> **Listed records**
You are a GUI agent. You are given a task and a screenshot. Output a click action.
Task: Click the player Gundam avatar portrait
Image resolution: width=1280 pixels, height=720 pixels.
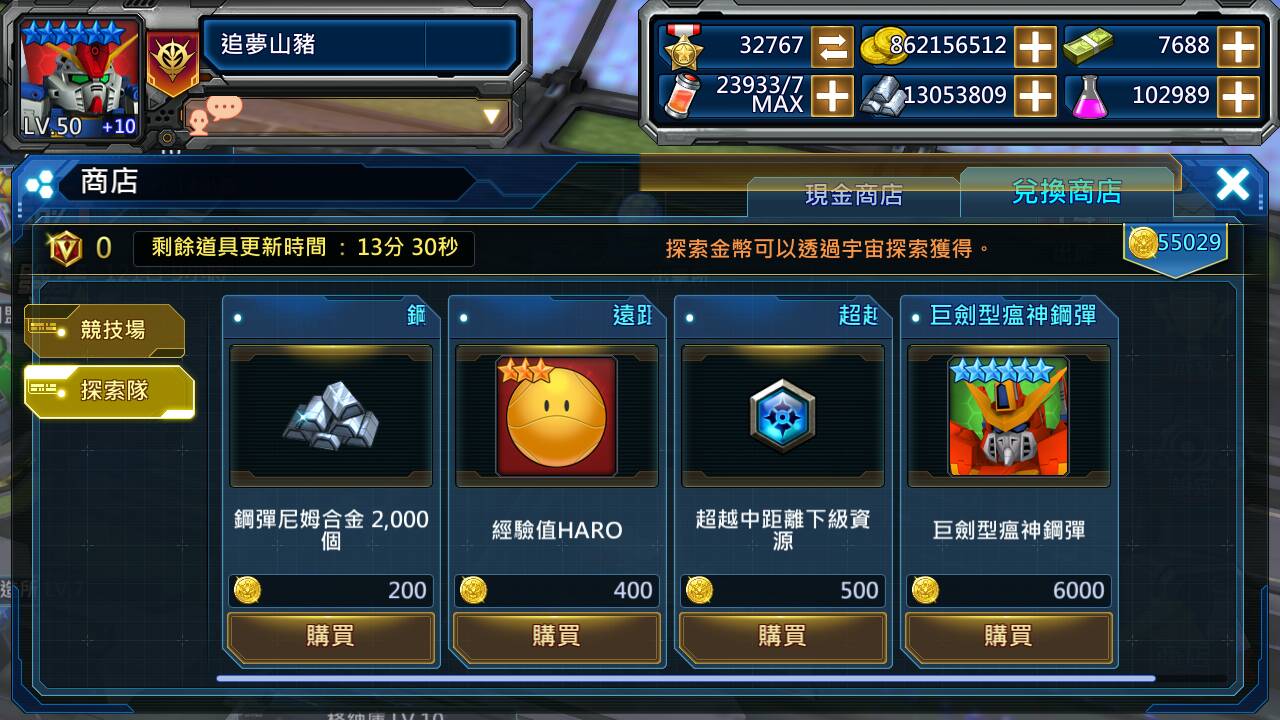(x=80, y=78)
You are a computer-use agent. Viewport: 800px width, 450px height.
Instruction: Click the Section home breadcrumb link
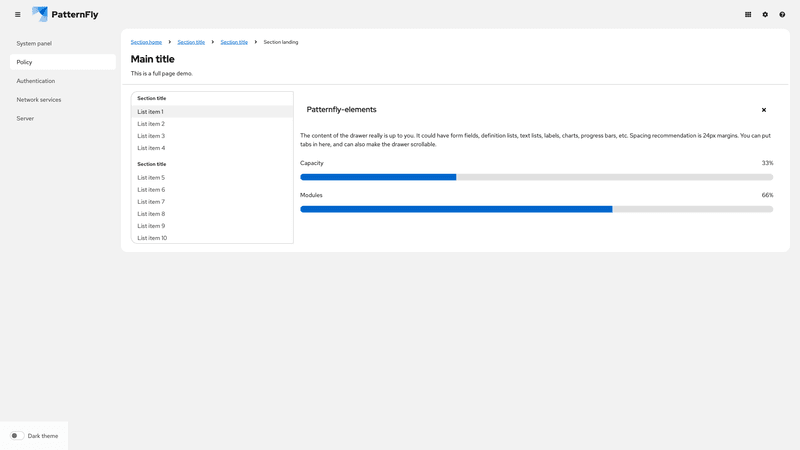click(x=146, y=42)
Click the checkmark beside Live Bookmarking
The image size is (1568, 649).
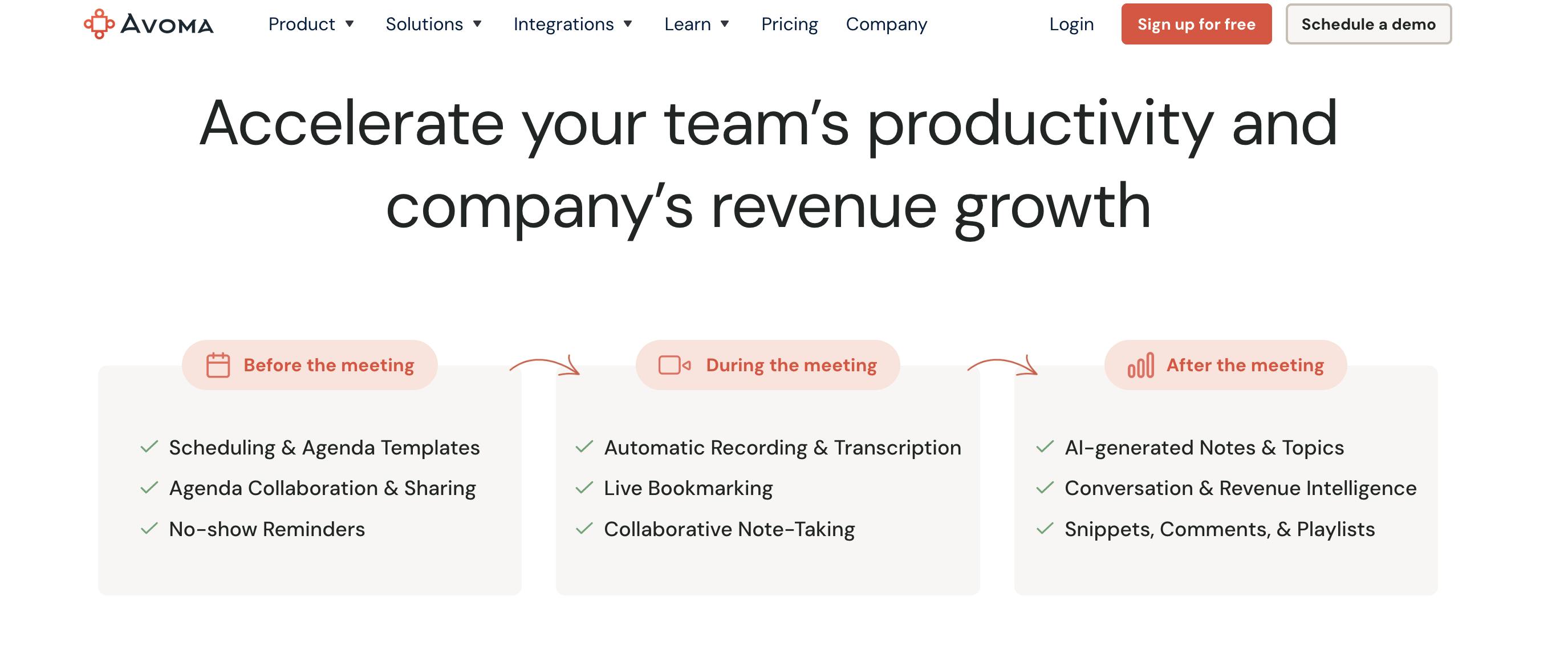pyautogui.click(x=584, y=488)

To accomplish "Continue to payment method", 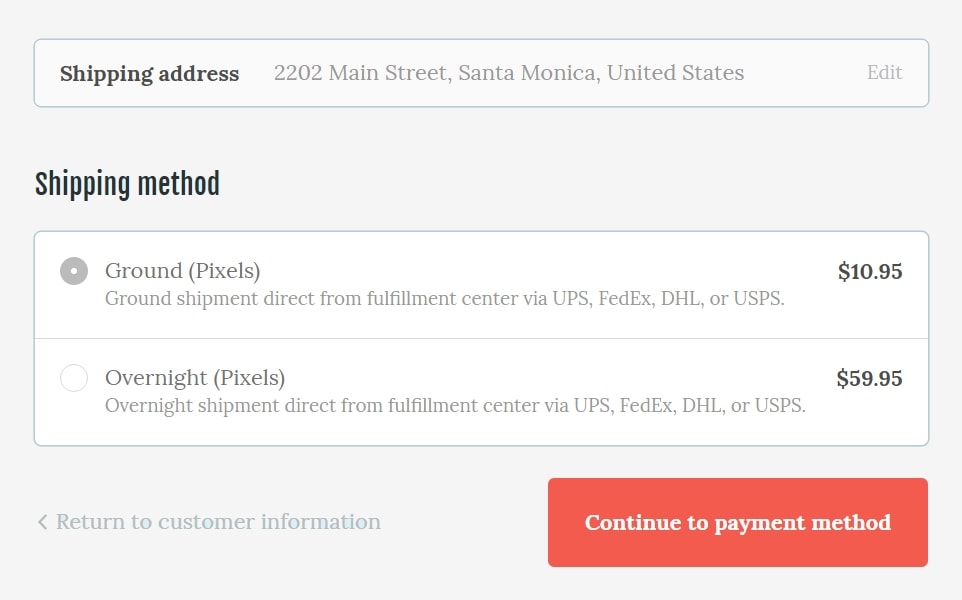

> **What is being asked**
Print out each record exactly as shown, but keep the pictures out.

> **Worked solution**
You are a GUI agent. You are given a task and a screenshot. Output a click action.
Task: Click the player Gundam avatar portrait
Image resolution: width=1280 pixels, height=720 pixels.
(x=80, y=78)
You are a computer-use agent. Viewport: 800px width, 450px height.
Instruction: Click the Section home breadcrumb link
click(x=146, y=42)
Click the checkmark beside Live Bookmarking
The image size is (1568, 649).
pyautogui.click(x=584, y=488)

To accomplish "Continue to payment method", 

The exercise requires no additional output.